- _THE RECORDS_
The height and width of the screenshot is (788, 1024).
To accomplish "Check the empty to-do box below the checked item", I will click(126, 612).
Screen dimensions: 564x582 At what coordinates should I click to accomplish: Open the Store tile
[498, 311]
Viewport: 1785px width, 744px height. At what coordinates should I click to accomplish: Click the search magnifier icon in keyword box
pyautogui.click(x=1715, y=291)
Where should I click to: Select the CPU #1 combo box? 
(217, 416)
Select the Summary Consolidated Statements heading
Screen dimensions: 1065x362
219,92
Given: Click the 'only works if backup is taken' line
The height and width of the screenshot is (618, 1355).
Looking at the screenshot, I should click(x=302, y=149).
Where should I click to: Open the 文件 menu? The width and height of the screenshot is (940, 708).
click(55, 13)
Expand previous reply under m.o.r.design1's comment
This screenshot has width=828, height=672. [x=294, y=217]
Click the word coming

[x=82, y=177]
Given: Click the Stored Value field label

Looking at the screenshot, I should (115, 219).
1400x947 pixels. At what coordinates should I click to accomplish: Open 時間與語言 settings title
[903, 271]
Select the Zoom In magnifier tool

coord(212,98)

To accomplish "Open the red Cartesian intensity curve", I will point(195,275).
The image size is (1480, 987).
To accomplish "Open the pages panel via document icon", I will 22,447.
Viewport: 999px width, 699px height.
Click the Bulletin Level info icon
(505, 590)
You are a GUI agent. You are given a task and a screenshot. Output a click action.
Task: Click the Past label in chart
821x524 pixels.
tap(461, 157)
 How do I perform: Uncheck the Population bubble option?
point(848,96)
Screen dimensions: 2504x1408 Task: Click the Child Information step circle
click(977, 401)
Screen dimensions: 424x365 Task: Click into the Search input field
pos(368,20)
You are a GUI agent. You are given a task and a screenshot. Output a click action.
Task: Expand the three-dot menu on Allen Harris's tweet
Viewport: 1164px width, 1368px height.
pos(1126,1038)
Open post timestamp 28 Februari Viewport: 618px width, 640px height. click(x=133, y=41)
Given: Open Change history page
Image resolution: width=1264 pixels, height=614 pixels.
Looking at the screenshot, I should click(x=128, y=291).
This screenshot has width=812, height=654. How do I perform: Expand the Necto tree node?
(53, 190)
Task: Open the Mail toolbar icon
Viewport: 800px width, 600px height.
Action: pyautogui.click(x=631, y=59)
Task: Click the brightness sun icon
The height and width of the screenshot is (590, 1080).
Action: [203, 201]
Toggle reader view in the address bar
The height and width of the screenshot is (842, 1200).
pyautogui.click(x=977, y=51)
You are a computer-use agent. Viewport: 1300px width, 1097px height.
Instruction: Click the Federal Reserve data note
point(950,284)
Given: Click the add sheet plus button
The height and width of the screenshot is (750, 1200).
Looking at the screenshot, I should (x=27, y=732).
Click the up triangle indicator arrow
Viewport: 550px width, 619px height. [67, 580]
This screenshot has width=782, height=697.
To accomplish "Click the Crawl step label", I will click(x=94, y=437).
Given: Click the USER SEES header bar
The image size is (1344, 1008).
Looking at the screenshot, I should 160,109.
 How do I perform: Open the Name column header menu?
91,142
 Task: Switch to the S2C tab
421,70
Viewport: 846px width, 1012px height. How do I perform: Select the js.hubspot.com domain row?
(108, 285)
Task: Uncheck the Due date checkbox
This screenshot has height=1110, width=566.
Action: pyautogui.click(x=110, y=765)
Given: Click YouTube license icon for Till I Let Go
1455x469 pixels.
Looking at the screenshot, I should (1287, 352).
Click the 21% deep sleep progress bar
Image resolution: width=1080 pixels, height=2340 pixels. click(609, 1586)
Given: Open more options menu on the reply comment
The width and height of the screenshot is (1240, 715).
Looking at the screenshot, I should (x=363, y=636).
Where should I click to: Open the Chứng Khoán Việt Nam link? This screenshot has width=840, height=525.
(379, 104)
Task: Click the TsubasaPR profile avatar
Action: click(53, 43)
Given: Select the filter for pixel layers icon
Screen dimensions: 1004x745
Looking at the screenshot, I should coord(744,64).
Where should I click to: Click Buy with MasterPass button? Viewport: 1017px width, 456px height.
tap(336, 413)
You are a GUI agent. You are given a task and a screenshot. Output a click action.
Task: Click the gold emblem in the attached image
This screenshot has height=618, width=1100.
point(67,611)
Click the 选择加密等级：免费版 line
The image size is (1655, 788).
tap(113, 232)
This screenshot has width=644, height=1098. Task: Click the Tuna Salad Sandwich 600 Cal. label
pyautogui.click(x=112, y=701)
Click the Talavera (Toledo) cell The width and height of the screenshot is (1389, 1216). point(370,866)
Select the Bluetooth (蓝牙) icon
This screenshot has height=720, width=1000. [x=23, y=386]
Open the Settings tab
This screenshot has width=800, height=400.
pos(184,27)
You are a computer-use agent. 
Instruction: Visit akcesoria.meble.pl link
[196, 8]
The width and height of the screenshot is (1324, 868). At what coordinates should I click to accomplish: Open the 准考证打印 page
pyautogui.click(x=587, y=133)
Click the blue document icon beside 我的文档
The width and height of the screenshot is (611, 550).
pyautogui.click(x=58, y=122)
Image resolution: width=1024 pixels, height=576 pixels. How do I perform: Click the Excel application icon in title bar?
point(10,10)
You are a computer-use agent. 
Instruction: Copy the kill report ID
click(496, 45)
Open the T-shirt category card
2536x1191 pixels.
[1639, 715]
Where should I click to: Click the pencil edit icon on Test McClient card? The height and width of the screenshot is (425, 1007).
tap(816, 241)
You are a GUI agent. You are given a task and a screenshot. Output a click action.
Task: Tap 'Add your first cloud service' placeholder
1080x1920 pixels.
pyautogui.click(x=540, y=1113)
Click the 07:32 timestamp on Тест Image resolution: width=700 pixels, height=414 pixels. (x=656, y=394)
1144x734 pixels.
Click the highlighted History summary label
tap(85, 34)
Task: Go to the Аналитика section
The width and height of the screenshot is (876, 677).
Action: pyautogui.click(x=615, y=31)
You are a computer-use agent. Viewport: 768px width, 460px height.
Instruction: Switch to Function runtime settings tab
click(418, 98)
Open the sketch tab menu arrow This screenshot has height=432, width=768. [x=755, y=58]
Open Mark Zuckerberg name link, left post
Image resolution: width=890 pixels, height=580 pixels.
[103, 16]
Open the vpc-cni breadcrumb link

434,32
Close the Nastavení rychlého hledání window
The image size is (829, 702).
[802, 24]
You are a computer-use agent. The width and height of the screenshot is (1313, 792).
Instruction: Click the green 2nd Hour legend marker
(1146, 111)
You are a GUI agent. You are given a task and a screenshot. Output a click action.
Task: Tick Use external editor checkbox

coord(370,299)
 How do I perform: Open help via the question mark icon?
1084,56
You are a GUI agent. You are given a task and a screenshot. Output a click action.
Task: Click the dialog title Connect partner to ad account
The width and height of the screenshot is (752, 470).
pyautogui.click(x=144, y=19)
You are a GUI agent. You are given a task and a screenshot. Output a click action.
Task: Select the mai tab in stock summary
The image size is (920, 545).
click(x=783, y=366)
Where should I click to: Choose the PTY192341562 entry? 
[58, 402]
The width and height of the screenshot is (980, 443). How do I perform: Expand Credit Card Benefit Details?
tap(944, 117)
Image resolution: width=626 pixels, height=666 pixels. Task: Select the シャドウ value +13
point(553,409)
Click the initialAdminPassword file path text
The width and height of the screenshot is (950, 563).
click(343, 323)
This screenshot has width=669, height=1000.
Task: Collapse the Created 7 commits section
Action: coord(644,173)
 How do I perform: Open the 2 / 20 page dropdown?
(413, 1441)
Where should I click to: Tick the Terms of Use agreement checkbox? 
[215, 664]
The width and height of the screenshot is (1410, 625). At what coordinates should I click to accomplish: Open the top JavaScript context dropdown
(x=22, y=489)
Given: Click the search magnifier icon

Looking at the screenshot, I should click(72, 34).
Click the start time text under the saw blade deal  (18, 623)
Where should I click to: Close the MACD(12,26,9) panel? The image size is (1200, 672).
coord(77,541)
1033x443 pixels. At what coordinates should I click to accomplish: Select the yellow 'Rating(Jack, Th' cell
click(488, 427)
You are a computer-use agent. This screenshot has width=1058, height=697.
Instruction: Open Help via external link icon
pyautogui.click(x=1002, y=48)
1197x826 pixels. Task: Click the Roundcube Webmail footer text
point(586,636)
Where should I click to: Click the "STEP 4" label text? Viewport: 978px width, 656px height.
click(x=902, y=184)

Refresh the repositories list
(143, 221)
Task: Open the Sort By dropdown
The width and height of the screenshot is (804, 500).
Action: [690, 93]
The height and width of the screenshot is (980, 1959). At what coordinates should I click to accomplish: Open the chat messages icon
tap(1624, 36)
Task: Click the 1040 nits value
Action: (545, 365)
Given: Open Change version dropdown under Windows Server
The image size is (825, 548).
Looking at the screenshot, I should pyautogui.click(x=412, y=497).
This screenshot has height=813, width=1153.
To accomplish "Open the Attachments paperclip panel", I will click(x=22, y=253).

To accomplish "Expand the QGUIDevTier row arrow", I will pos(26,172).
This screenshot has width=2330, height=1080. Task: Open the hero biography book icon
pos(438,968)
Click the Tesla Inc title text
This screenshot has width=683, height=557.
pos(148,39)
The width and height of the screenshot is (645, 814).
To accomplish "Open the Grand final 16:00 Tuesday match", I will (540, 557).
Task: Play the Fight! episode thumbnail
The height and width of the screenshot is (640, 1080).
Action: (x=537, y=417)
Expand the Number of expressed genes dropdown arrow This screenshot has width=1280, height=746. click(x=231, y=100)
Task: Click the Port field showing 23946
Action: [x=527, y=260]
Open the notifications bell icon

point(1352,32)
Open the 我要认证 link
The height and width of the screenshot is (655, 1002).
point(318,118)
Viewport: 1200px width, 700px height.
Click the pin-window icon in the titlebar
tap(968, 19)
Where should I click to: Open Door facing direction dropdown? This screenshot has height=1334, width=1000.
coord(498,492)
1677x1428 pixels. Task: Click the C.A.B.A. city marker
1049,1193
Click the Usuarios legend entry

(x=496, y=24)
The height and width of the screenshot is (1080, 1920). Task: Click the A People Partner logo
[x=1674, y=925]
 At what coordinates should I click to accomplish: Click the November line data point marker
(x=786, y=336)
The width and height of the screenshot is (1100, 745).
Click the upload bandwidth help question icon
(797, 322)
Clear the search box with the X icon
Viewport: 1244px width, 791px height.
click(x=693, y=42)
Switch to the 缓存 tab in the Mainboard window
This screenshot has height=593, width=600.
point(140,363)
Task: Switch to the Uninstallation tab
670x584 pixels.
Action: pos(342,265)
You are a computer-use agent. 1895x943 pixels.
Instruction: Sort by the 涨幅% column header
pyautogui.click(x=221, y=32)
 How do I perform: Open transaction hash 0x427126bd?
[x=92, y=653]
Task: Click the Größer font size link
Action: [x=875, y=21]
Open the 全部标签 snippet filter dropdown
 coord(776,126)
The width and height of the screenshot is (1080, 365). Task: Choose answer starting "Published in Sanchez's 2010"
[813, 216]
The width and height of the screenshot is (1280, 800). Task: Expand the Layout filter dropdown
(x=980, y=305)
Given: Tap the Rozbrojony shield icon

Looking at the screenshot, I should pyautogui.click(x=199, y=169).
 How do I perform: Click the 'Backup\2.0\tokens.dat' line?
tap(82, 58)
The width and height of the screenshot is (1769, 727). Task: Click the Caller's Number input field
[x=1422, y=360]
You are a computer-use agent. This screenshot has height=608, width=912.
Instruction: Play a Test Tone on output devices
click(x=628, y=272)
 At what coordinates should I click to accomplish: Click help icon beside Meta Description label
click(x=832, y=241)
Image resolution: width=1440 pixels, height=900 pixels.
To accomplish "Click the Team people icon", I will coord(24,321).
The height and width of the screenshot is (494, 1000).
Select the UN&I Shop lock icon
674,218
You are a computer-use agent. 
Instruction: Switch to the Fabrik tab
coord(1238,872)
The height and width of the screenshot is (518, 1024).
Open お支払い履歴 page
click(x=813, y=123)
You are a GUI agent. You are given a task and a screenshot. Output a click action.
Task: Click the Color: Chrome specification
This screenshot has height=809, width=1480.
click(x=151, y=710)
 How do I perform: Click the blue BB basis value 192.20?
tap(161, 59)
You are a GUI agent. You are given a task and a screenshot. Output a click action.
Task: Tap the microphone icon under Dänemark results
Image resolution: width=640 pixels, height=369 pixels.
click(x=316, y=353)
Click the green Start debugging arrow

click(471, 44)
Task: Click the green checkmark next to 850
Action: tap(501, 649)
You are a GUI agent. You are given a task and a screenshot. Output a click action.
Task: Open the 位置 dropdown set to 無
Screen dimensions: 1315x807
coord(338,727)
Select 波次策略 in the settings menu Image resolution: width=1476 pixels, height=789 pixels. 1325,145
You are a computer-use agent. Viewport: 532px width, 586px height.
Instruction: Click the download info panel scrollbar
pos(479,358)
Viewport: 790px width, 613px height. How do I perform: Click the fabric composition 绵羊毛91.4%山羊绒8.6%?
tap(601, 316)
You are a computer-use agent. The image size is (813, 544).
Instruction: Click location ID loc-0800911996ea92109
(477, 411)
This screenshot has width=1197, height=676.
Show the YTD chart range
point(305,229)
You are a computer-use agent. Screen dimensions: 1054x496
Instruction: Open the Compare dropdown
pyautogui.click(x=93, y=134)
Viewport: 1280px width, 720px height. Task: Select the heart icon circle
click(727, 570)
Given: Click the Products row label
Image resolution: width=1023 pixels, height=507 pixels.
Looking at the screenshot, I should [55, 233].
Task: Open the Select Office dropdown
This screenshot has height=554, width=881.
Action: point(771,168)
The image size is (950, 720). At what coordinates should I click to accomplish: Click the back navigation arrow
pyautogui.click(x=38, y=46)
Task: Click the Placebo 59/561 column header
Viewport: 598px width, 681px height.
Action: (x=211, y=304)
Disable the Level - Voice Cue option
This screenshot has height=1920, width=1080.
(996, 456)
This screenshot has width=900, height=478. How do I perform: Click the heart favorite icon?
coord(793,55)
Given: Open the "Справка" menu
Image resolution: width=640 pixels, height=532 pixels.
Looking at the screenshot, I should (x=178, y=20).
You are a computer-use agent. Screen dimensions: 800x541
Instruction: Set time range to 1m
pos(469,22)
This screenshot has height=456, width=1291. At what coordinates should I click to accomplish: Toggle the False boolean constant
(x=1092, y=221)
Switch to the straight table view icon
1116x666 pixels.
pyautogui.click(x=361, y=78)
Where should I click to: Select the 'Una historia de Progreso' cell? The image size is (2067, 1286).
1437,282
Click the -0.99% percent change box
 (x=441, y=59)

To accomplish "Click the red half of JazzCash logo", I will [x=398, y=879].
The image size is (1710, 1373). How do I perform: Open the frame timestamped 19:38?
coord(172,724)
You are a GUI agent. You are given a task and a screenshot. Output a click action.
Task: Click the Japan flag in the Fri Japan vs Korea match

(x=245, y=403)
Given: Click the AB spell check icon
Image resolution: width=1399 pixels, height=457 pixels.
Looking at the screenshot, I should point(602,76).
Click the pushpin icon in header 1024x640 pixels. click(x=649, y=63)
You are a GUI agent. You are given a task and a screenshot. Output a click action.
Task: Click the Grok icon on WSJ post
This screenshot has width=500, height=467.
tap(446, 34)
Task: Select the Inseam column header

- _TASK TO CARRY OUT_
Output each line of the listing in which the string "post" is found.

- _ANSWER TO THE EXERCISE_
Open post timestamp 28 Februari Viewport: 618px width, 640px height. click(x=133, y=41)
Open Mark Zuckerberg name link, left post
Task: Click the Grok icon on WSJ post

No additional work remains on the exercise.